“It’s a quarter to trouble and we’re halfway to hell,” guitarist/vocalist Martin Abrahamsson announces on the title cut of the Kokomo Kings’ latest, A Drive-By Love Affair. It’s a fitting introduction to the groovy, hellbilly-bent offerings the Swedish-Danish quartet has been cranking out since their “Artificial Natural” single debut in 2012. Filtered through a Scandinavian lens, the band lays down rattly, greasy rock and roll that doesn’t stray far from a carload of Chuck Berryisms in tone and content. But these guys are no Berry clones — they’re gathering up stuff from all over, often sounding like fellow R&B/ rockabilly/blues hunter-gatherers The Fabulous Thunderbirds. Although they label themselves as a rhythm and blues band, they bring much more to the table than that. There’s plenty of rockabilly lurking in the grooves here, and a wheelbarrow full of bluesy rock as well.
Bassist Magnus Lanshammar wrote all the tunes, as he has done for most of the Kings’ output. It’s killer stuff, fresh and feisty, rocking and reeling in the years without getting stuck in retro purgatory.
“Buckle Up” choogles and clangs along Berry’s duck-walking highway, honkin’ at anything that dares to get in its path.
Hard to believe that “No Dinner Tonight” wasn’t grafted from a Fab T-Birds setlist. Texas twangy with a vocal close enough to Kim Wilson’s to be his twin, it’s a shack-shaking hoedown fit for throwin’ down with a dance floor tantrum.
The T-Birds image flickers in and out once again on “She’s Shaking Up a Storm,” a Swamp Thang bigfootin’ travelogue enhanced with bucketloads of reverb-drenched guitar.
Like a merger between the Dave Edmunds-Nick Lowe pub rockin’ project Rockpile and the T Birds, the band’s twin guitarists, Ronni Auðar-Boysen and Abrahamsson, light up the Western skies with their chewy, twangy guitar work on “A Million Stars” as the duo do some serious rockabilly struttin’.
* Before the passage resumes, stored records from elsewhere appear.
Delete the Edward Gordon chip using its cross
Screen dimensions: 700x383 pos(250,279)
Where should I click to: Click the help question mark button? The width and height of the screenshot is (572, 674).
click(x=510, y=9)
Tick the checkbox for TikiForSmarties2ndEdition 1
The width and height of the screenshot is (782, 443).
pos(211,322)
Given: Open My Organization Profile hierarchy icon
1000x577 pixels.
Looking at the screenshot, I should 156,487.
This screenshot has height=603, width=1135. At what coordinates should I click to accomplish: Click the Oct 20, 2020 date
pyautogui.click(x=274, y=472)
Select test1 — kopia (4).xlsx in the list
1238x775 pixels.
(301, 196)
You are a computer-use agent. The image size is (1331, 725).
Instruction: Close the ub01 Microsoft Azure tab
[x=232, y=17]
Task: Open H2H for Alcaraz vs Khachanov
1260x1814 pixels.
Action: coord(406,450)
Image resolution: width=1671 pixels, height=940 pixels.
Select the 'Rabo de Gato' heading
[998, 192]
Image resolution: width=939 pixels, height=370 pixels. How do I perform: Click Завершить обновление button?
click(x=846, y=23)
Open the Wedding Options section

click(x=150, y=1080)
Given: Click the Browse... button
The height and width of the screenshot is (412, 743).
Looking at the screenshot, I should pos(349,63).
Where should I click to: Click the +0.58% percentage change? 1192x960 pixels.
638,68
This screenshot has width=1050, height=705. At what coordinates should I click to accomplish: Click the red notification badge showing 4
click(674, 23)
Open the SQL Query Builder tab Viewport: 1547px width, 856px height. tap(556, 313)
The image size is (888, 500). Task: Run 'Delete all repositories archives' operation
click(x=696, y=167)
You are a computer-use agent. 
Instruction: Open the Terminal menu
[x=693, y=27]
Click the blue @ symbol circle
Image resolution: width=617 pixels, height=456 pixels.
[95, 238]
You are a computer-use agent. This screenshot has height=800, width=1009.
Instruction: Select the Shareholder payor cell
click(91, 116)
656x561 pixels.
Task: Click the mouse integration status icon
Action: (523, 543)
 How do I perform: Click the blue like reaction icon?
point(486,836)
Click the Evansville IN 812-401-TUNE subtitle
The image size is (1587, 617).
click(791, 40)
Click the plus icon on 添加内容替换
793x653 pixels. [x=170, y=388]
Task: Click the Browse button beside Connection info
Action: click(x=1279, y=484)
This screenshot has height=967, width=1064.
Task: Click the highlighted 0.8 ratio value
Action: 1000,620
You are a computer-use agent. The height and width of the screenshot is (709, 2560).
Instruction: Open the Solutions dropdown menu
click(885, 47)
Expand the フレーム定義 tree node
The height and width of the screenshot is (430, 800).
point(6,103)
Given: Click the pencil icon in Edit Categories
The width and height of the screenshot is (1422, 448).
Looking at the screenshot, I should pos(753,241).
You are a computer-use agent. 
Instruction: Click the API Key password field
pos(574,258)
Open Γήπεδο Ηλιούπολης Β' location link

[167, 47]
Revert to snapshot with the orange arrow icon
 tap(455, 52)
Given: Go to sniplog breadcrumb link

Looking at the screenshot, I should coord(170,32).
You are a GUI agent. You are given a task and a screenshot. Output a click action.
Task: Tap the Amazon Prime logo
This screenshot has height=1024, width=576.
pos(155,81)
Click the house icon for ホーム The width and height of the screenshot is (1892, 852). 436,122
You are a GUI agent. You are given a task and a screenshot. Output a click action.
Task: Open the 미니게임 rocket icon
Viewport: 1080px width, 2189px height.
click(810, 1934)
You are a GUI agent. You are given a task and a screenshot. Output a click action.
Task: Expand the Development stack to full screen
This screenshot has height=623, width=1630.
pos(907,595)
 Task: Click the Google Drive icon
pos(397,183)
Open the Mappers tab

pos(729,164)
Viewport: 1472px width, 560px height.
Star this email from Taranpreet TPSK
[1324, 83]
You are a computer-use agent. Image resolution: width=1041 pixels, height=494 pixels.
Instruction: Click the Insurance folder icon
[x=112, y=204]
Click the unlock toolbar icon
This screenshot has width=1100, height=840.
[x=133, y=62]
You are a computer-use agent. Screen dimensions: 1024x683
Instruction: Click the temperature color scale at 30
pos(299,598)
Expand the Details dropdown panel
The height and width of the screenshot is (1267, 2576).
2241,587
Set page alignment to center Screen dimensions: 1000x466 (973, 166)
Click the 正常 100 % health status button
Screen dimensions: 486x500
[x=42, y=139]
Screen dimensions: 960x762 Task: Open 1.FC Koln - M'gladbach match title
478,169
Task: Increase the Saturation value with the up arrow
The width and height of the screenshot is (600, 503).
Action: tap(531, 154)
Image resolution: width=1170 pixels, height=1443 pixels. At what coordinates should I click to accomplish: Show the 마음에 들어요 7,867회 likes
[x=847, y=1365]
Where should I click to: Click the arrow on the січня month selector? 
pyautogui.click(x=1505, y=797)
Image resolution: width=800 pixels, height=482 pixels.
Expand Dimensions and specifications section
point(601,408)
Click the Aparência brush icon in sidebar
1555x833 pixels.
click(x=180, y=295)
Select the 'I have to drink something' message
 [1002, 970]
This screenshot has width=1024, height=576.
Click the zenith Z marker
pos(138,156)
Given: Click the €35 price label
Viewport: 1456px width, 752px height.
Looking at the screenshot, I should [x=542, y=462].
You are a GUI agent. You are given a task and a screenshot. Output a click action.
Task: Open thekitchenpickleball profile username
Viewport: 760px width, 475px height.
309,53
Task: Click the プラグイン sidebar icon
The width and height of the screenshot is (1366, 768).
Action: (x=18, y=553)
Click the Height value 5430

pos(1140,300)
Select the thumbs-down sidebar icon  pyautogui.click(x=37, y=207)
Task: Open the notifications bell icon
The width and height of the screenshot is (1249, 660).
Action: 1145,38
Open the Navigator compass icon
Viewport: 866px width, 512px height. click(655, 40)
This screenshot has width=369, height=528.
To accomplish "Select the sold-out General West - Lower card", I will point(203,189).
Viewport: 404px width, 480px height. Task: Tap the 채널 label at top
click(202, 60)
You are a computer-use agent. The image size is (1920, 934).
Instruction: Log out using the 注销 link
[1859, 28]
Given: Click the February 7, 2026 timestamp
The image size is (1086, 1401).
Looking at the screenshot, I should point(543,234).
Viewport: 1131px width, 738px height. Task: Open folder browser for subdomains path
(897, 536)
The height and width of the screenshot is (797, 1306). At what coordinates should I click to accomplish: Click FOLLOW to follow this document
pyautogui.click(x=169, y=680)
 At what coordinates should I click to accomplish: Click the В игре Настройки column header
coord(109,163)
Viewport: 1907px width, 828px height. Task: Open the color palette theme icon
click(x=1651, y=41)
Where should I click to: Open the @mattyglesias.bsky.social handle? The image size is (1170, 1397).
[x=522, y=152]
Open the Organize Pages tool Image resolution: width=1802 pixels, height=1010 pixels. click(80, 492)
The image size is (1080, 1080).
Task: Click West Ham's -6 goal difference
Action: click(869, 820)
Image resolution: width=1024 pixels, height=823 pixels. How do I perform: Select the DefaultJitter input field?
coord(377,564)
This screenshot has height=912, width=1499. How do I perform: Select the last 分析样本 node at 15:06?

What makes this stuff so appealing is that while the songs are similar in tone, each takes just enough of a sidestep from the others in the pack to keep things flowing. The presentation here would work as a rabble rousing setlist just like it is, well balanced enough to keep a live crowd focused on the musicianship while they were dancing their asses off and shoutin’ for more.